Currently, Turkey recognizes only the Turkish Cypriots on the
island—being the sole country worldwide to grant recognition
to the Turkish Republic of Northern Cyprus. Ankara refers to the
Republic of Cyprus as the “Greek Administered Region.” Extending
the customs union is therefore a kind of backdoor recognition of
the Greek Cypriot-dominated state.
Clearly, this sticks in many a Turkish craw. One hope is that
this might spur Turkish Cypriots to try and restart talks
for a settlement before October. If a deal can be done, there then
would be no problem in Ankara recognizing a reunited Cypriot republic.
While this creates a willingness to come to terms on the Turkish
and Turkish Cypriot side, however, the regrettable fact is that
there is no such atmosphere on the other side of the Green Line.
“Papadopolous doesn’t really want to solve things,” says
Vangelis Vasiliou of the pro-settlement Greek Cypriot newspaper Politis. “The
elections in the north delivered a message that the Turkish Cypriots
are still committed to a settlement, but it’s a message the
Greek Cypriot politicians don’t want to hear.”
However, while the political front may still be in deadlock, economic
changes are moving ahead. EU citizens now are free to move between
both sides of the island—an important change when one remembers
that most Turkish Cypriots are entitled to Republic of Cyprus passports—and
thus EU citizenship. Already, Turkish Cypriots pass through Green
Line checkpoints—which have themselves rapidly increased
in number—to work, socialize,
and trade in the south—and even fly to other EU countries from Larnaca
Airport.
While trade between north and south is still slight—around
90,000 Euros a month, according to the European Commission—the
EU is making a major effort to boost this. While the Greek Cypriots
have historically objected to any easing of the economic barriers
to trade with the north, their arguments have lost weight now that
the whole island is technically EU territory.
Washington, too, has made some moves to bring Turkish Cypriots
back into the global economic fold.
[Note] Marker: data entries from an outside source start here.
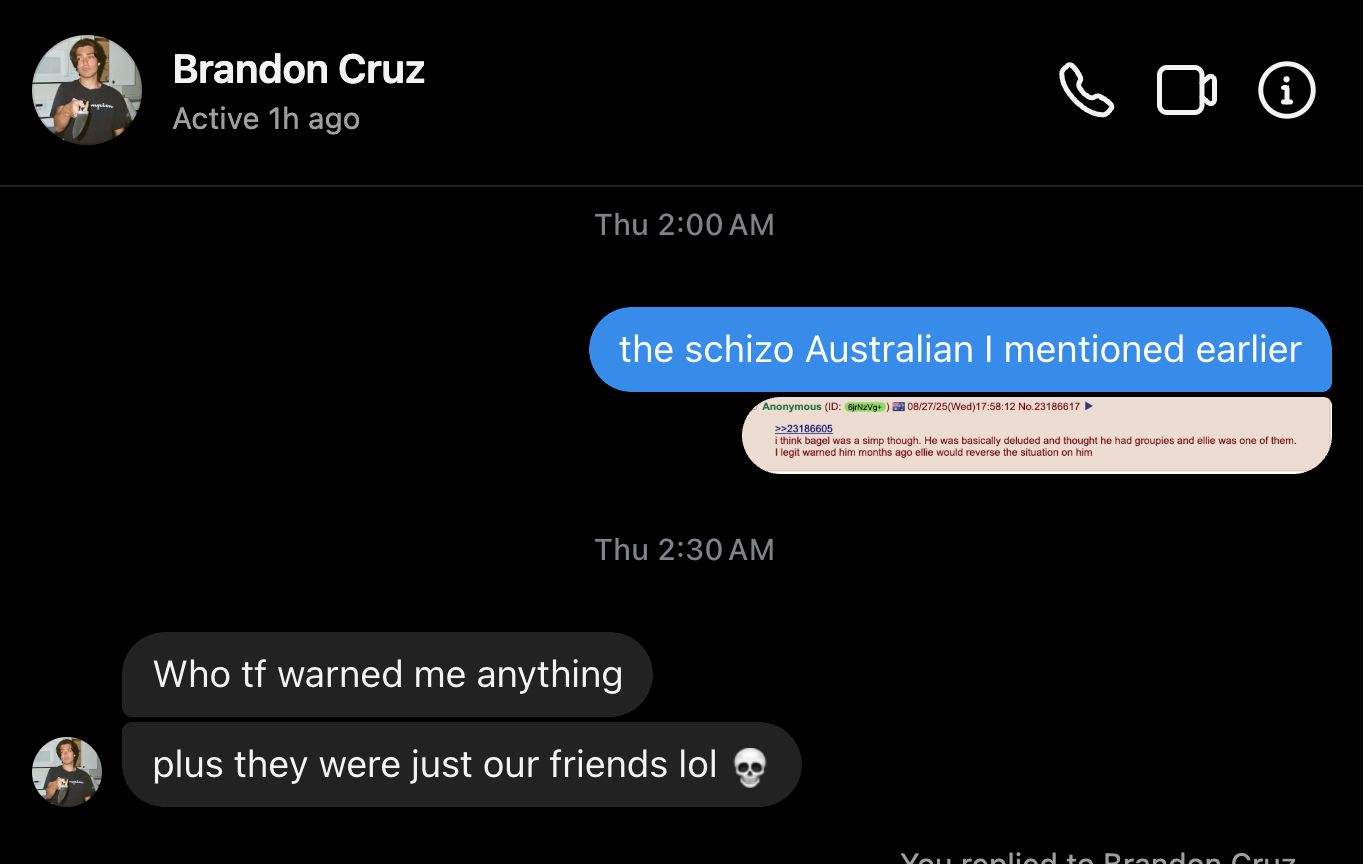The image size is (1363, 864).
Task: Click the Thu 2:30 AM timestamp
Action: (x=684, y=550)
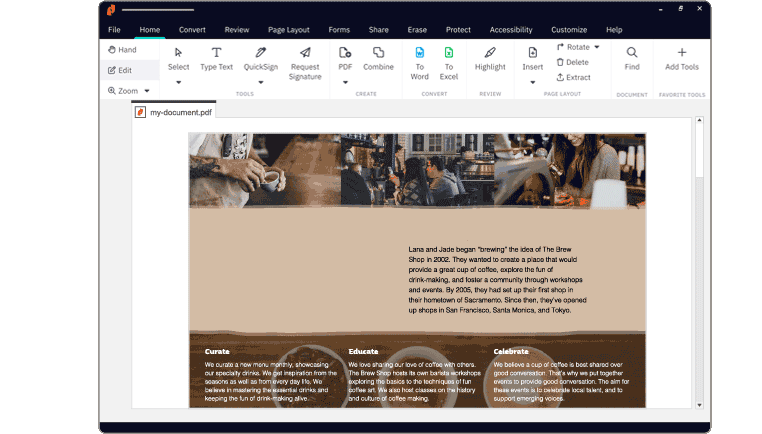Open the Select tool dropdown arrow
762x434 pixels.
click(178, 82)
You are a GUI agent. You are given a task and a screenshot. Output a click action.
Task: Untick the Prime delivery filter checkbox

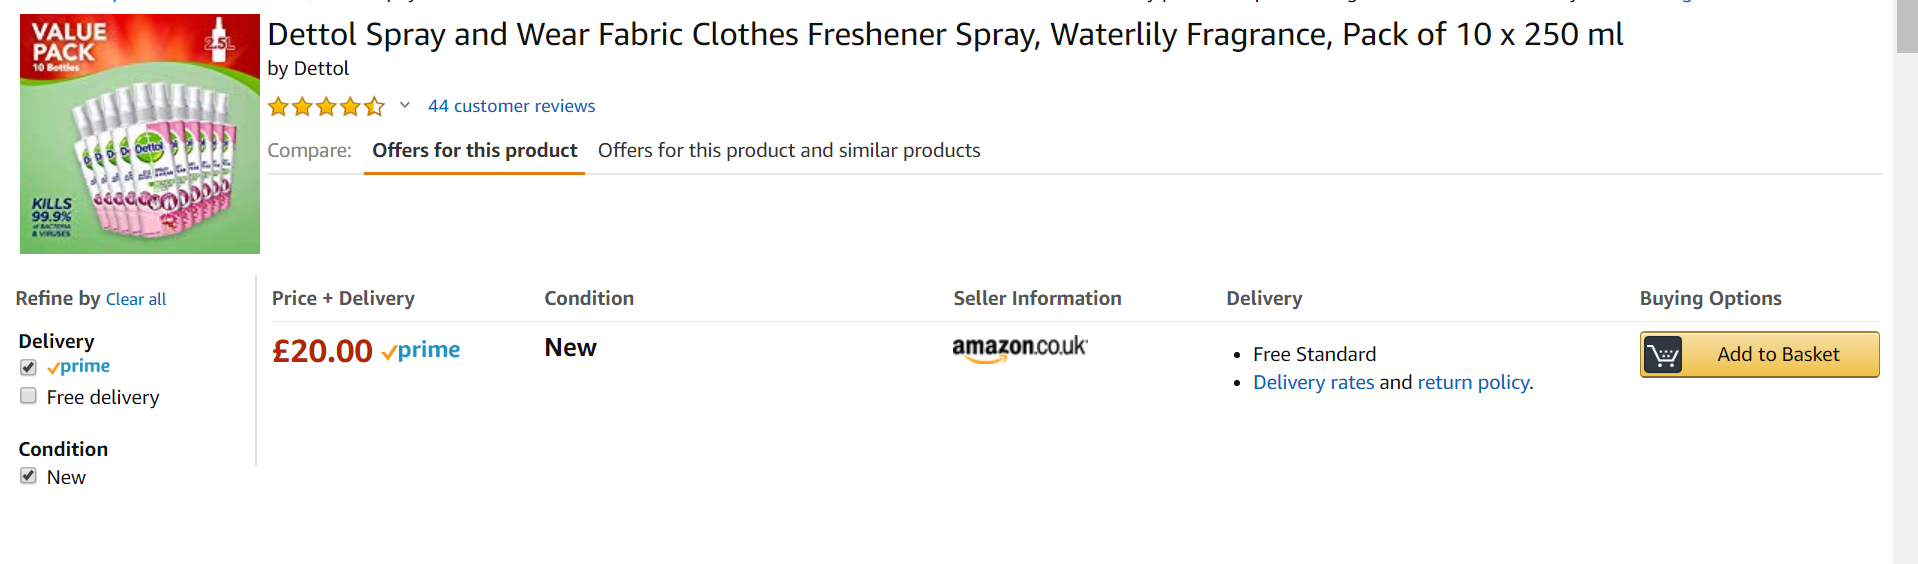(x=28, y=367)
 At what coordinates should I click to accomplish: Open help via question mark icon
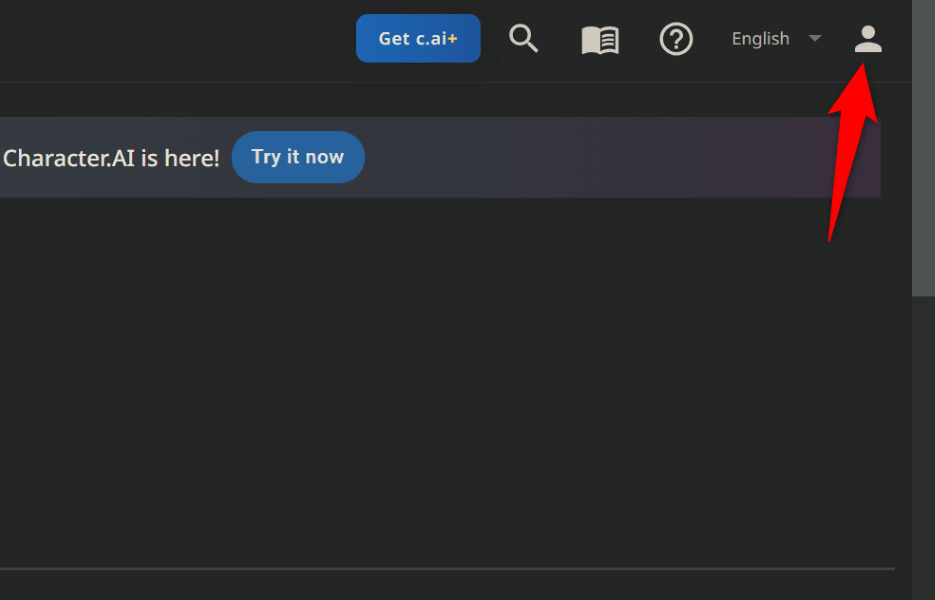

A U.S.-Turkish business mission
flew from Istanbul to northern Cyprus just prior to the election—provoking
a storm of protest from Greek Cypriot political leaders, who threatened
to start a boycott of U.S. goods and even join the Syrian-Iranian
axis if the U.S. began direct trade with the Turkish Cypriots.
Here then, is perhaps the one element of pressure international
players may be able to bring to bear in order to get talks restarted.
If economic relations begin to normalize between the Turkish Cypriots
and the outside world, and between Turkish and Greek Cypriots,
the dividing line also begins to blur. Those who have gained much
from the island’s effective partition over the last three
decades may have serious cause for concern here—on both sides
of their heavily militarized, but increasingly porous Green Line.
Jon Gorvett is a free-lance journalist based in Istanbul.